→ Exercise goal:
Please reproduce the entire listing exactly.

→ Dataset records:
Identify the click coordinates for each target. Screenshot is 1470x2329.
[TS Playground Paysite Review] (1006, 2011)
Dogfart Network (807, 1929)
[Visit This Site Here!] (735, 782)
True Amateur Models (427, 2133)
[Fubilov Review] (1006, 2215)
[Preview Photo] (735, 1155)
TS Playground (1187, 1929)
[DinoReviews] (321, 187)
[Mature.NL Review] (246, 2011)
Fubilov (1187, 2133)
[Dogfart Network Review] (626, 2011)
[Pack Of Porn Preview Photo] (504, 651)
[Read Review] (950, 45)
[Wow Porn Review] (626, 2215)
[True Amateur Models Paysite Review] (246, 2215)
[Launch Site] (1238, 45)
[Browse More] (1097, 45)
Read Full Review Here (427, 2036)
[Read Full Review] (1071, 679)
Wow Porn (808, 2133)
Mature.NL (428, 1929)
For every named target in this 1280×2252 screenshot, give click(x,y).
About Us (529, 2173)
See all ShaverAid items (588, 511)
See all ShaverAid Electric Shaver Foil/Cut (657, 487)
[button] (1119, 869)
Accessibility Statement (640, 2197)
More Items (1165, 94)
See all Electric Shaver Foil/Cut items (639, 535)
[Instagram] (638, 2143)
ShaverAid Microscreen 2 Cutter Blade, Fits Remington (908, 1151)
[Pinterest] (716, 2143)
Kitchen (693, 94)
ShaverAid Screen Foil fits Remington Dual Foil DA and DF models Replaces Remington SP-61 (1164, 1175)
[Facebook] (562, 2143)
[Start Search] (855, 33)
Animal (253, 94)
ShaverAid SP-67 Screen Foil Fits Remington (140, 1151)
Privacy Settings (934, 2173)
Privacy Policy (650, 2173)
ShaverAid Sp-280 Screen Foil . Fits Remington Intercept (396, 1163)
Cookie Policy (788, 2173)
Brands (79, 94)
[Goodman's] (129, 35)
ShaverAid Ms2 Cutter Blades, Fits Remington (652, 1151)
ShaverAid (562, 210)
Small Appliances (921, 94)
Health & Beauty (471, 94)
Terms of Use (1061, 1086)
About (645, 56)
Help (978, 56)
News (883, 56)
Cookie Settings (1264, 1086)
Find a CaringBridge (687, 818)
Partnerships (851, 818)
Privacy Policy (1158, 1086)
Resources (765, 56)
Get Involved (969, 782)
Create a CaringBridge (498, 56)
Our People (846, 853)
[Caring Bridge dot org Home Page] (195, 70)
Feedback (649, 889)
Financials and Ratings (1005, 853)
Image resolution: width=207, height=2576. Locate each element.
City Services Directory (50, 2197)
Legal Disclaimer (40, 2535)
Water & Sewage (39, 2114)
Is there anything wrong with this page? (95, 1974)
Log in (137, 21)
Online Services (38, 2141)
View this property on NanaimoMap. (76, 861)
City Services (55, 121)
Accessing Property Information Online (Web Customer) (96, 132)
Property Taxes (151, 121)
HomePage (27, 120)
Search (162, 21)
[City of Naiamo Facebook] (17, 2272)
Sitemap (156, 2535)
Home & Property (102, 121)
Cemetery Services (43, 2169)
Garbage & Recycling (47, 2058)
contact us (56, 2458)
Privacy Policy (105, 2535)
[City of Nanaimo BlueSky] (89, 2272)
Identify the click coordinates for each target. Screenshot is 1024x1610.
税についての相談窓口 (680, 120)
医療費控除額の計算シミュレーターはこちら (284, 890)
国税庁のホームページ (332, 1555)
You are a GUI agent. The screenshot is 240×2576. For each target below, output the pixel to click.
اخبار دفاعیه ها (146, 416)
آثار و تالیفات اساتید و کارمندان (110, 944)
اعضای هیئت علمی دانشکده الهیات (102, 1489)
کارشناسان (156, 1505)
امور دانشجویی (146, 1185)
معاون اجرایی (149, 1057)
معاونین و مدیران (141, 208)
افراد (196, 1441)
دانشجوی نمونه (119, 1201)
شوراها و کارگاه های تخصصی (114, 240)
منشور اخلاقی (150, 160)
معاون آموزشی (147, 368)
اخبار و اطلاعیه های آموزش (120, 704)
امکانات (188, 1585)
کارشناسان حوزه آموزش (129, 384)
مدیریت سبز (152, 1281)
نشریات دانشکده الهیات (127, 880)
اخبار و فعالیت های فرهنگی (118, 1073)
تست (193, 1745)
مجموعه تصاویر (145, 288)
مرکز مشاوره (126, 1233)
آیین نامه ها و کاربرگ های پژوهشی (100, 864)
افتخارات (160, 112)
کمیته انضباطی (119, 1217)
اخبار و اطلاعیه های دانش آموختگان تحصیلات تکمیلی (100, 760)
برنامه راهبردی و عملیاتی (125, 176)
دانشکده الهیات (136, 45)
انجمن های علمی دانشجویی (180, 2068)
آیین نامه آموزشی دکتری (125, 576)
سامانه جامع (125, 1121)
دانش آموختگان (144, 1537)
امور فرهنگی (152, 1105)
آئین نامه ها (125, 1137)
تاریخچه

→ Answer box:
Identify the click coordinates for each target. Screenshot is 1470x2329.
[TS Playground Paysite Review] (1006, 2011)
Dogfart Network (807, 1929)
[Visit This Site Here!] (735, 782)
True Amateur Models (427, 2133)
[Fubilov Review] (1006, 2215)
[Preview Photo] (735, 1155)
TS Playground (1187, 1929)
[DinoReviews] (321, 187)
[Mature.NL Review] (246, 2011)
Fubilov (1187, 2133)
[Dogfart Network Review] (626, 2011)
[Pack Of Porn Preview Photo] (504, 651)
[Read Review] (950, 45)
[Wow Porn Review] (626, 2215)
[True Amateur Models Paysite Review] (246, 2215)
[Launch Site] (1238, 45)
[Browse More] (1097, 45)
Read Full Review Here (427, 2036)
[Read Full Review] (1071, 679)
Wow Porn (808, 2133)
Mature.NL (428, 1929)
For every named target in this 1280×2252 screenshot, give click(x,y).
About Us (529, 2173)
See all ShaverAid items (588, 511)
See all ShaverAid Electric Shaver Foil/Cut (657, 487)
[button] (1119, 869)
Accessibility Statement (640, 2197)
More Items (1165, 94)
See all Electric Shaver Foil/Cut items (639, 535)
[Instagram] (638, 2143)
ShaverAid Microscreen 2 Cutter Blade, Fits Remington (908, 1151)
[Pinterest] (716, 2143)
Kitchen (693, 94)
ShaverAid Screen Foil fits Remington Dual Foil DA and DF models Replaces Remington SP-61 (1164, 1175)
[Facebook] (562, 2143)
[Start Search] (855, 33)
Animal (253, 94)
ShaverAid SP-67 Screen Foil Fits Remington (140, 1151)
Privacy Settings (934, 2173)
Privacy Policy (650, 2173)
ShaverAid Sp-280 Screen Foil . Fits Remington Intercept (396, 1163)
Cookie Policy (788, 2173)
Brands (79, 94)
[Goodman's] (129, 35)
ShaverAid Ms2 Cutter Blades, Fits Remington (652, 1151)
ShaverAid (562, 210)
Small Appliances (921, 94)
Health & Beauty (471, 94)
Terms of Use (1061, 1086)
About (645, 56)
Help (978, 56)
News (883, 56)
Cookie Settings (1264, 1086)
Find a CaringBridge (687, 818)
Partnerships (851, 818)
Privacy Policy (1158, 1086)
Resources (765, 56)
Get Involved (969, 782)
Create a CaringBridge (498, 56)
Our People (846, 853)
[Caring Bridge dot org Home Page] (195, 70)
Feedback (649, 889)
Financials and Ratings (1005, 853)
Image resolution: width=207, height=2576. Locate each element.
City Services Directory (50, 2197)
Legal Disclaimer (40, 2535)
Water & Sewage (39, 2114)
Is there anything wrong with this page? (95, 1974)
Log in (137, 21)
Online Services (38, 2141)
View this property on NanaimoMap. (76, 861)
City Services (55, 121)
Accessing Property Information Online (Web Customer) (96, 132)
Property Taxes (151, 121)
HomePage (27, 120)
Search (162, 21)
[City of Naiamo Facebook] (17, 2272)
Sitemap (156, 2535)
Home & Property (102, 121)
Cemetery Services (43, 2169)
Garbage & Recycling (47, 2058)
contact us (56, 2458)
Privacy Policy (105, 2535)
[City of Nanaimo BlueSky] (89, 2272)
Identify the click coordinates for each target. Screenshot is 1024x1610.
税についての相談窓口 (680, 120)
医療費控除額の計算シミュレーターはこちら (284, 890)
国税庁のホームページ (332, 1555)
You are a GUI agent. The screenshot is 240×2576. For each target below, output the pixel to click.
اخبار دفاعیه ها (146, 416)
آثار و تالیفات اساتید و کارمندان (110, 944)
اعضای هیئت علمی دانشکده الهیات (102, 1489)
کارشناسان (156, 1505)
امور دانشجویی (146, 1185)
معاون اجرایی (149, 1057)
معاونین و مدیران (141, 208)
افراد (196, 1441)
دانشجوی نمونه (119, 1201)
شوراها و کارگاه های تخصصی (114, 240)
منشور اخلاقی (150, 160)
معاون آموزشی (147, 368)
اخبار و اطلاعیه های آموزش (120, 704)
امکانات (188, 1585)
کارشناسان حوزه آموزش (129, 384)
مدیریت سبز (152, 1281)
نشریات دانشکده الهیات (127, 880)
اخبار و فعالیت های فرهنگی (118, 1073)
تست (193, 1745)
مجموعه تصاویر (145, 288)
مرکز مشاوره (126, 1233)
آیین نامه ها و کاربرگ های پژوهشی (100, 864)
افتخارات (160, 112)
کمیته انضباطی (119, 1217)
اخبار و اطلاعیه های دانش آموختگان تحصیلات تکمیلی (100, 760)
برنامه راهبردی و عملیاتی (125, 176)
دانشکده الهیات (136, 45)
انجمن های علمی دانشجویی (180, 2068)
آیین نامه آموزشی دکتری (125, 576)
سامانه جامع (125, 1121)
دانش آموختگان (144, 1537)
امور فرهنگی (152, 1105)
آئین نامه ها (125, 1137)
تاریخچه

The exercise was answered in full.